Part of the debate – in the Senedd at 3:59 pm on 19 January 2021.
I appreciate Mark Reckless's comments about what a substantial body of work has been carried out by the report, which does command both respect and support across the virtual Chamber.
In terms of the funding of it, rail infrastructure, which forms a large part of the report—apart from the central Valleys lines, which have now been devolved to the Welsh Government—lies with the UK Government. We estimate the cost of implementing the Burns report somewhere between £500 million and £800 million, and we estimate around £0.5 billion of that is spending for the UK Government to do on the railway line. This is money that has been underinvested for years, as I've already mentioned. So, given that we ought to be getting £5 billion, then £0.5 billion shouldn't be an unreasonable request, not least since it delivers on the levelling-up agenda the UK Government talks about.
He also talked about the shared prosperity fund, but I think he has more faith than I do that it's going to deliver anything, because so far, four years or more since the referendum, we're yet to see what a shared prosperity fund looks like.
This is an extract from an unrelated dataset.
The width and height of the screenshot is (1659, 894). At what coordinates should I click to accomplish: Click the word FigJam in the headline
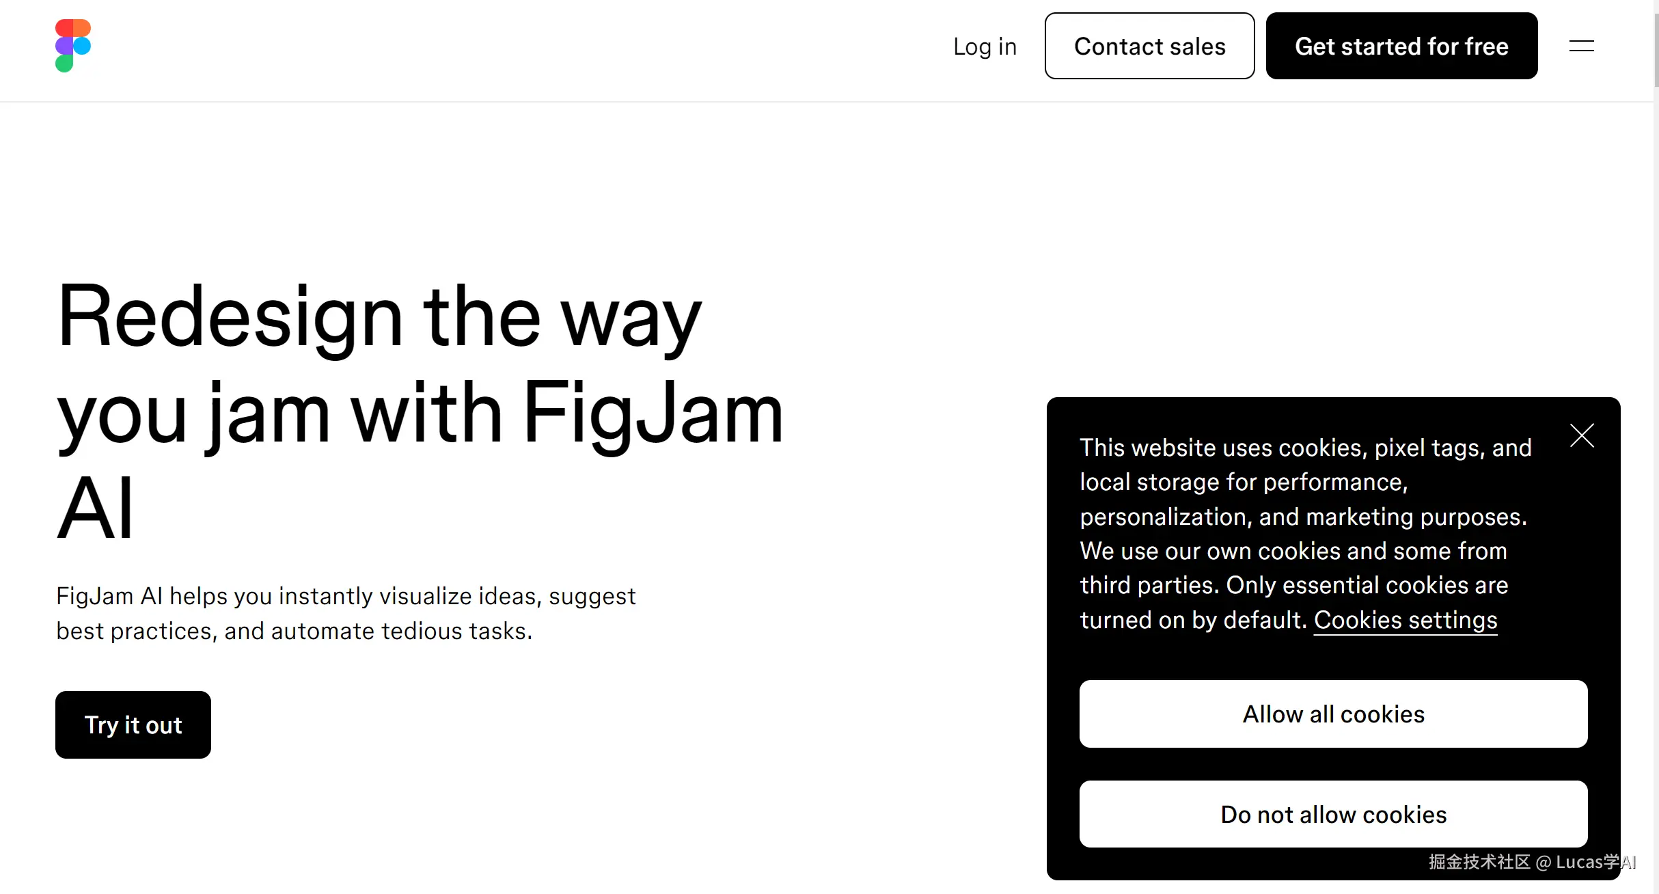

So, I don't think we can put our eggs in that basket when it comes to this project, and even if we did have £2 billion from the UK Government to fund an M4 relief road, it would be the wrong solution. We have declared a climate change emergency and building a large pollution-generating highway through protected wetlands would not be the right thing to do.
Now, as I say, the good thing about Burns is that it's looked at the problem with a fresh pair of eyes from a carbon reduction point of view, and it has put forward practical ways that improve connectivity, improve the local economy, but without the damaging effects of a scheme that induces and grows traffic. So, I think we have the best of both worlds. We now need to get on with delivering it, and we can only do that in partnership.